Reputation: 1001
I have two Spark dataframes:
> df1
+--------+-----------------------------+
| word | init_vec|
+--------+-----------------------------+
| venus |[-0.235, -0.060, -0.609, ...]|
+--------+-----------------------------+
> df2
+-----------------------------+-----+
| targ_vec | id|
+-----------------------------+-----+
|[-0.272, -0.070, -0.686, ...]| 45ha|
+-----------------------------+-----+
|[-0.234, -0.060, -0.686, ...]| 98pb|
+-----------------------------+-----+
|[-0.562, -0.334, -0.981, ...]| c09j|
+-----------------------------+-----+
I need to find euclidean distance between init_vec
from df1
and each vector from targ_vec
of df2
dataframe and return top 3 closest vector to init_vec
.
> desired_output
+--------+-----------------------------+-----+----------+
| word | targ_vec| id| distance|
+--------+-----------------------------+-----+----------+
| venus |[-0.234, -0.060, -0.686, ...]| 98pb|some_value|
+--------+-----------------------------+-----+----------+
| venus |[-0.221, -0.070, -0.613, ...]| tg67|some_value|
+--------+-----------------------------+-----+----------+
| venus |[-0.240, -0.091, -0.676, ...]| jhg6|some_value|
+--------+-----------------------------+-----+----------+
I need to implement this using PySpark.

Records:

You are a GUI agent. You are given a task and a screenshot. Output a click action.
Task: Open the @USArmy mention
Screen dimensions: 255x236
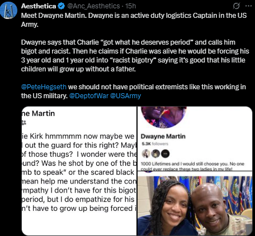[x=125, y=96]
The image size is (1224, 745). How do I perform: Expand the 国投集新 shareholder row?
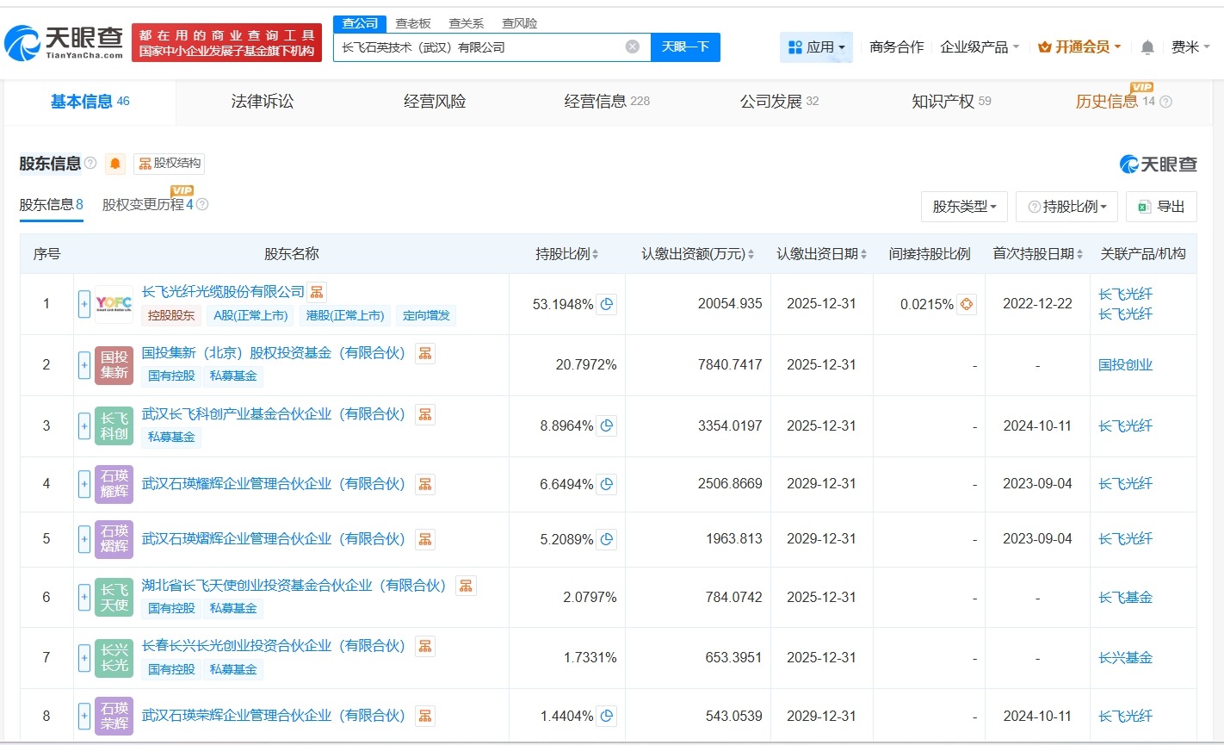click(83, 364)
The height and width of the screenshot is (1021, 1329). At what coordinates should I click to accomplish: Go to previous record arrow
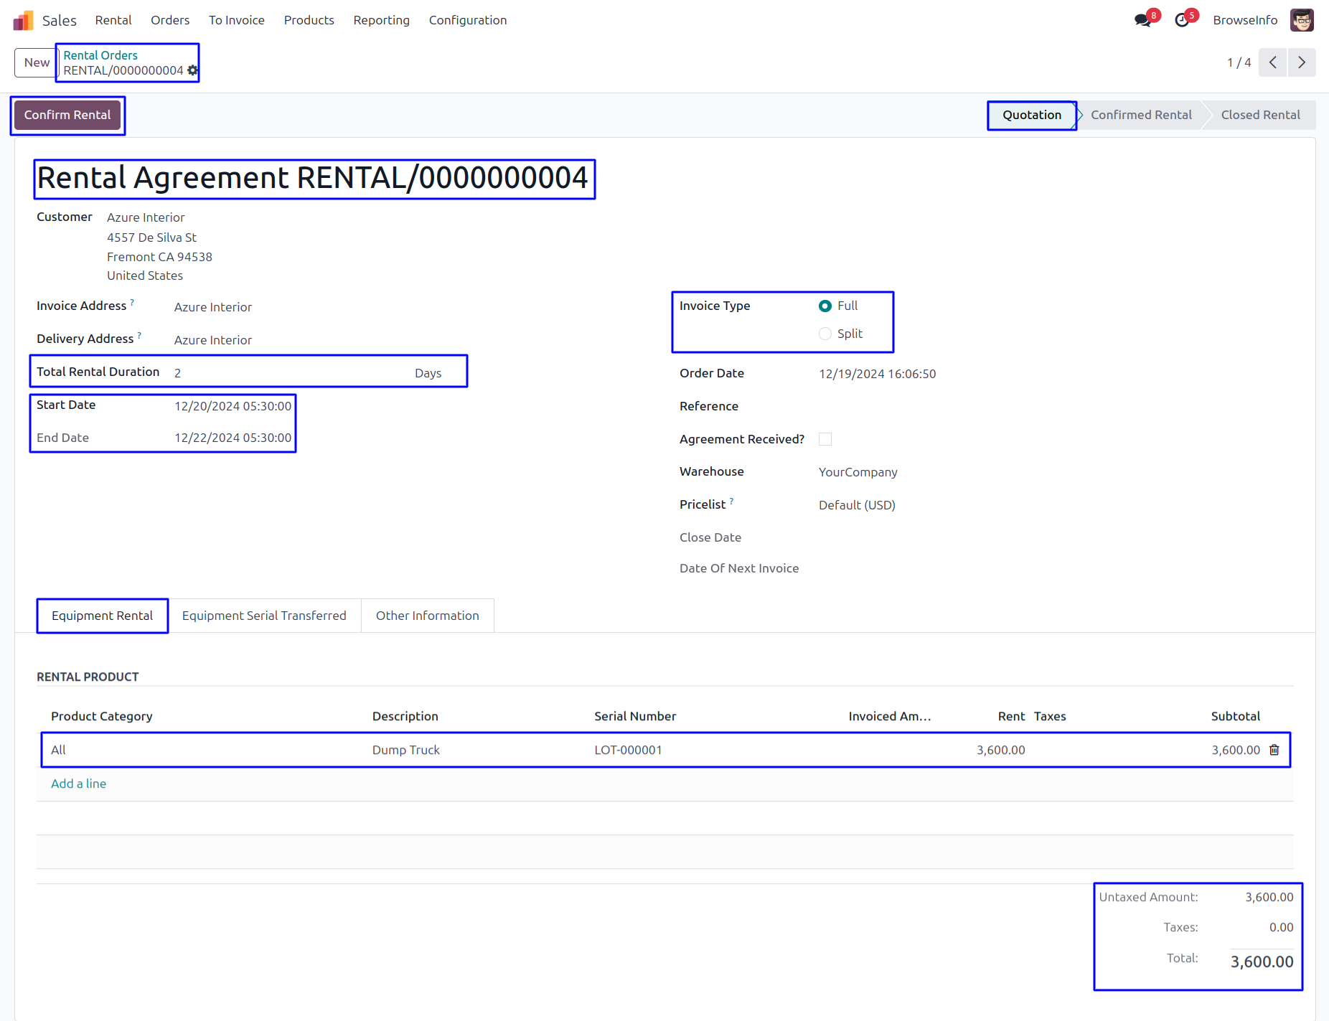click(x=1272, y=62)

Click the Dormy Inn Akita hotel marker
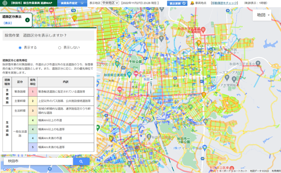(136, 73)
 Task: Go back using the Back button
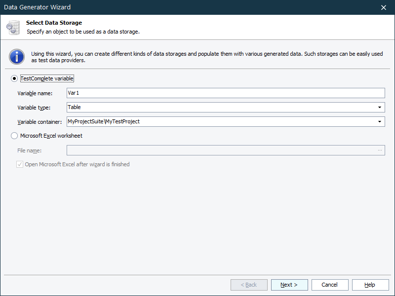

| Problems |
(1) Copy out the Records rows from the line holding "The height and" through the end of the Records, inclusive, and leave the pictures out of your copy.
(2) Resume the question about finding the closest vectors with PySpark, starting from where it stops.

| Response list |
(1)
The height and width of the screenshot is (1021, 1329). At what coordinates should I click to accomplish: Go to previous record arrow
click(x=1272, y=62)

Click the Dormy Inn Akita hotel marker
(136, 73)
 Task: Go back using the Back button

(2)
Upvotes: 1
Views: 642
Reputation: 1857
After a cross join between df1 and df2 to add the df1.init_vec to all the rows of df2:
df1 = (df1
.withColumn('distance', f.sqrt(f.expr('aggregate(transform(targ_vec, (element, idx) -> power(abs(element - element_at(init_vec, cast(idx + 1 as int))), 2)), cast(0 as double), (acc, value) -> acc + value)')))
)
Then you can sort the dataframe and keep the 3 rows with the least distance values.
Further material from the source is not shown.